BRIEF
Print the entries exactly as given.

Stored items
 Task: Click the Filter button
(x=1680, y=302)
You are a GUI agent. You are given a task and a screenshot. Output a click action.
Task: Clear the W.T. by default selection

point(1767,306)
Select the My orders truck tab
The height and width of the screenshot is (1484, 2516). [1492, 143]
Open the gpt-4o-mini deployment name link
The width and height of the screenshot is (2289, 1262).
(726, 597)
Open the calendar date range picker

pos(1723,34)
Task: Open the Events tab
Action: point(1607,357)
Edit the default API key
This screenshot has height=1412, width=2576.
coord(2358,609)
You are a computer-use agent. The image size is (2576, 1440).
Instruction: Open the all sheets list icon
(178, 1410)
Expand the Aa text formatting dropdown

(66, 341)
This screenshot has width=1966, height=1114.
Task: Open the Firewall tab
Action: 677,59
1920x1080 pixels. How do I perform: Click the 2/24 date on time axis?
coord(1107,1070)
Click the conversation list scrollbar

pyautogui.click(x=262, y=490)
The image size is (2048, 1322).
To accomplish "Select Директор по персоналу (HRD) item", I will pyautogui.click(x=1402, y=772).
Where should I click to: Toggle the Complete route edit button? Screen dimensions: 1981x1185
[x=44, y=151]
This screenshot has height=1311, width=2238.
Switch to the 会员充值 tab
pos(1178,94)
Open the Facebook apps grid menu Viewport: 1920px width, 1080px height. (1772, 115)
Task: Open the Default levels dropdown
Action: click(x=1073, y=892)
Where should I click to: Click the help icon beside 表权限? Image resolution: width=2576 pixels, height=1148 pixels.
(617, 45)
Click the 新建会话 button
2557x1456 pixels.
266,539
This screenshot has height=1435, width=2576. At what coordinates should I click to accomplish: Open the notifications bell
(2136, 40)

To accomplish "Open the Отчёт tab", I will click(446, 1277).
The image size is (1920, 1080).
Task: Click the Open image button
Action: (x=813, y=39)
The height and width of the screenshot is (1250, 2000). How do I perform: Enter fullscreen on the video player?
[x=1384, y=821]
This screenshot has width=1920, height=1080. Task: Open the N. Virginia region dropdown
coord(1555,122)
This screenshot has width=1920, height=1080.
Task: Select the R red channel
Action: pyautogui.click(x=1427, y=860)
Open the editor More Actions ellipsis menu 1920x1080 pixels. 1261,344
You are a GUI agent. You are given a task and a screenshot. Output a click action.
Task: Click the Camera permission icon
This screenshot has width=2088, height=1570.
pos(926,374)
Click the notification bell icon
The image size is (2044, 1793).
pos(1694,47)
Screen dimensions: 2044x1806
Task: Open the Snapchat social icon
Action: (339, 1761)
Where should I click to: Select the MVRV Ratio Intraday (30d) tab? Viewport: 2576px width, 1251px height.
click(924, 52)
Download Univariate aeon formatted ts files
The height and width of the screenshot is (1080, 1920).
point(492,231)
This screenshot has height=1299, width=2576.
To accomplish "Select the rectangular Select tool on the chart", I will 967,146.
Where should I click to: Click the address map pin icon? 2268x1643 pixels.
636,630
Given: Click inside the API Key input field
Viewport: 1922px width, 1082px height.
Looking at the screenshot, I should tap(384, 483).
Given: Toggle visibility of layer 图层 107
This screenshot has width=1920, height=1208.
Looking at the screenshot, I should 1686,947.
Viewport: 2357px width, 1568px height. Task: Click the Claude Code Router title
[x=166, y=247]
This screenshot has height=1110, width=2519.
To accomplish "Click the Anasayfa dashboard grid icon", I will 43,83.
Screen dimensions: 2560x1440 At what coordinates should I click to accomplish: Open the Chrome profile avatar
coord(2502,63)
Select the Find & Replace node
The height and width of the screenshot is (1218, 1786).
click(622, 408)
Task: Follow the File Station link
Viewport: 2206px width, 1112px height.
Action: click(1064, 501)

OUTPUT FOR THIS EXERCISE
 Task: Click the Filter button
(x=1680, y=302)
You are a GUI agent. You are given a task and a screenshot. Output a click action.
Task: Clear the W.T. by default selection

point(1767,306)
Select the My orders truck tab
The height and width of the screenshot is (1484, 2516). [1492, 143]
Open the gpt-4o-mini deployment name link
The width and height of the screenshot is (2289, 1262).
(726, 597)
Open the calendar date range picker

pos(1723,34)
Task: Open the Events tab
Action: point(1607,357)
Edit the default API key
This screenshot has height=1412, width=2576.
coord(2358,609)
You are a computer-use agent. The image size is (2576, 1440).
Instruction: Open the all sheets list icon
(178, 1410)
Expand the Aa text formatting dropdown

(66, 341)
This screenshot has width=1966, height=1114.
Task: Open the Firewall tab
Action: 677,59
1920x1080 pixels. How do I perform: Click the 2/24 date on time axis?
coord(1107,1070)
Click the conversation list scrollbar

pyautogui.click(x=262, y=490)
The image size is (2048, 1322).
To accomplish "Select Директор по персоналу (HRD) item", I will pyautogui.click(x=1402, y=772).
Where should I click to: Toggle the Complete route edit button? Screen dimensions: 1981x1185
[x=44, y=151]
This screenshot has height=1311, width=2238.
Switch to the 会员充值 tab
pos(1178,94)
Open the Facebook apps grid menu Viewport: 1920px width, 1080px height. (1772, 115)
Task: Open the Default levels dropdown
Action: click(x=1073, y=892)
Where should I click to: Click the help icon beside 表权限? Image resolution: width=2576 pixels, height=1148 pixels.
(617, 45)
Click the 新建会话 button
2557x1456 pixels.
266,539
This screenshot has height=1435, width=2576. At what coordinates should I click to accomplish: Open the notifications bell
(2136, 40)

To accomplish "Open the Отчёт tab", I will click(446, 1277).
The image size is (1920, 1080).
Task: Click the Open image button
Action: (x=813, y=39)
The height and width of the screenshot is (1250, 2000). How do I perform: Enter fullscreen on the video player?
[x=1384, y=821]
This screenshot has width=1920, height=1080. Task: Open the N. Virginia region dropdown
coord(1555,122)
This screenshot has width=1920, height=1080.
Task: Select the R red channel
Action: pyautogui.click(x=1427, y=860)
Open the editor More Actions ellipsis menu 1920x1080 pixels. 1261,344
You are a GUI agent. You are given a task and a screenshot. Output a click action.
Task: Click the Camera permission icon
This screenshot has width=2088, height=1570.
pos(926,374)
Click the notification bell icon
The image size is (2044, 1793).
pos(1694,47)
Screen dimensions: 2044x1806
Task: Open the Snapchat social icon
Action: (339, 1761)
Where should I click to: Select the MVRV Ratio Intraday (30d) tab? Viewport: 2576px width, 1251px height.
click(924, 52)
Download Univariate aeon formatted ts files
The height and width of the screenshot is (1080, 1920).
point(492,231)
This screenshot has height=1299, width=2576.
To accomplish "Select the rectangular Select tool on the chart", I will 967,146.
Where should I click to: Click the address map pin icon? 2268x1643 pixels.
636,630
Given: Click inside the API Key input field
Viewport: 1922px width, 1082px height.
Looking at the screenshot, I should tap(384, 483).
Given: Toggle visibility of layer 图层 107
This screenshot has width=1920, height=1208.
Looking at the screenshot, I should 1686,947.
Viewport: 2357px width, 1568px height. Task: Click the Claude Code Router title
[x=166, y=247]
This screenshot has height=1110, width=2519.
To accomplish "Click the Anasayfa dashboard grid icon", I will 43,83.
Screen dimensions: 2560x1440 At what coordinates should I click to accomplish: Open the Chrome profile avatar
coord(2502,63)
Select the Find & Replace node
The height and width of the screenshot is (1218, 1786).
click(622, 408)
Task: Follow the File Station link
Viewport: 2206px width, 1112px height.
Action: click(1064, 501)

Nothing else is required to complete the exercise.